Why is this? Because it takes a LONG time for this type of thing to become part of common practice. I believe both will someday.... behind the scenes movement is happening. But do you want to wait when it is your babies health and life on the line? Of course not. And I'm not trying to hype it up here - this is a reality and you should want to know about it and know how to avoid it if you can.

It is a cinch.

At your 20 Week Ultrasound:

When you are there, while they are looking at your baby, measuring and taking notes ask (personally, I think the first two are the most important, so memorize those):

1. Do you see 4 chambers?

2. Do you look at the arteries or outflow tracks as part of your scan?

*Note: Extremely important to focus on artery views. CHD often missed if only a standard “chamber view” is performed.

3. Are the heart and stomach in correct positions?

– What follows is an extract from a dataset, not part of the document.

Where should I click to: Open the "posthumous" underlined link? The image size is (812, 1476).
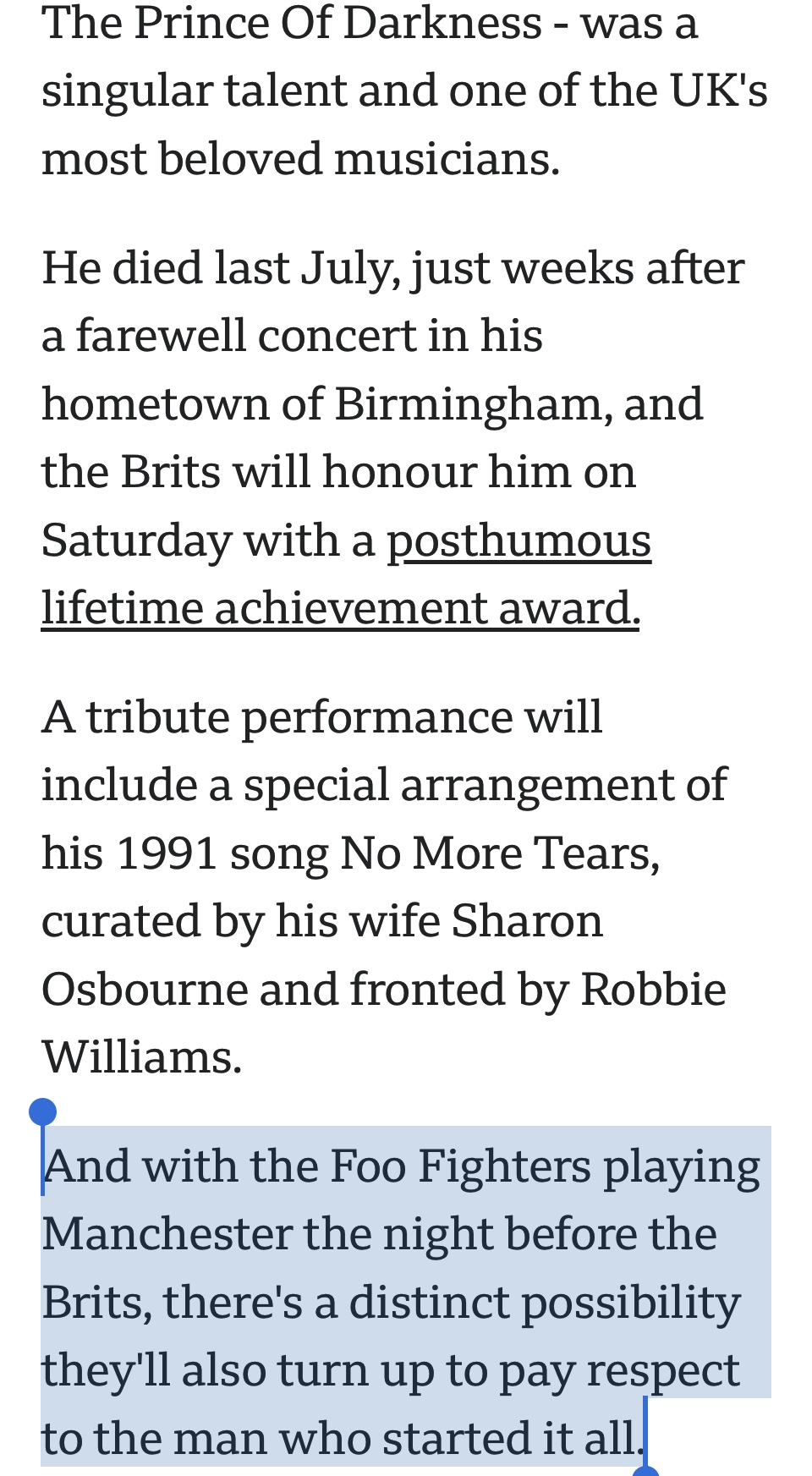click(519, 541)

Both organs should lay on the left side of the fetus.

4. Is the heart rate normal? Is the heart rate too slow (less than 100 beats per minute), too fast (over 200 beats per minute), or irregular? *Note: A normal heart rate range for a fetus is 120-180 beats per minute.

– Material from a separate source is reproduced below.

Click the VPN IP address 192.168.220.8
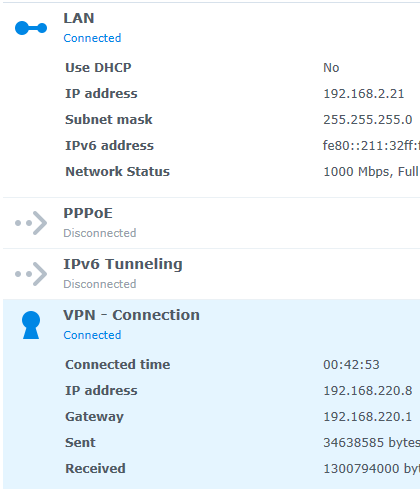This screenshot has width=420, height=489. (368, 391)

5. Is the heart function normal? Does the muscle work normally? Is everything hooked-up correctly?



After Your Baby is Born; Pulse Ox Screening

Finally, after your baby is born - be aware - most heart defects, even complex ones requiring surgery, are not detected in utero. So ask for a "pulse ox."

With pulse oximetry, a small sensor beams a red light through the foot and quickly measures the amount of oxygen in the blood. This test can help identity heart problems in otherwise normal-appearing newborns before they leave the hospital.

(Gwen's Feet at CHOP with her little "pulse ox")

Read more:

Screening For Broken Hearts - New York Times
(link to full article - an excellent read)
"In October (of 2008) researchers studying infant deaths over the past 16 years in California reported that hundreds of American infants probably die each year due to missed — but treatable — congenital heart defects."

Newborn Coalition Applauds Federal Advisory Committee Recommendation

"The Newborn Coalition, an advocacy group for America’s newest, most vulnerable citizens and their families, applauded the Committee for voting to recommend this vital screening – only the second condition to be added for inclusion to the mandatory newborn screening roster and the first point of care screening to be recommended by the committee. Pulse oximetry screening for CCCHD joins hearing screening as the only other point of care, non-metabolic screening to be recommended for all newborns."

(who even knew there was such a thing as the "Newborn Coalition"? They are fairly new themselves, and I'm for one, excited...check out their site when you follow the link above. Impressive.)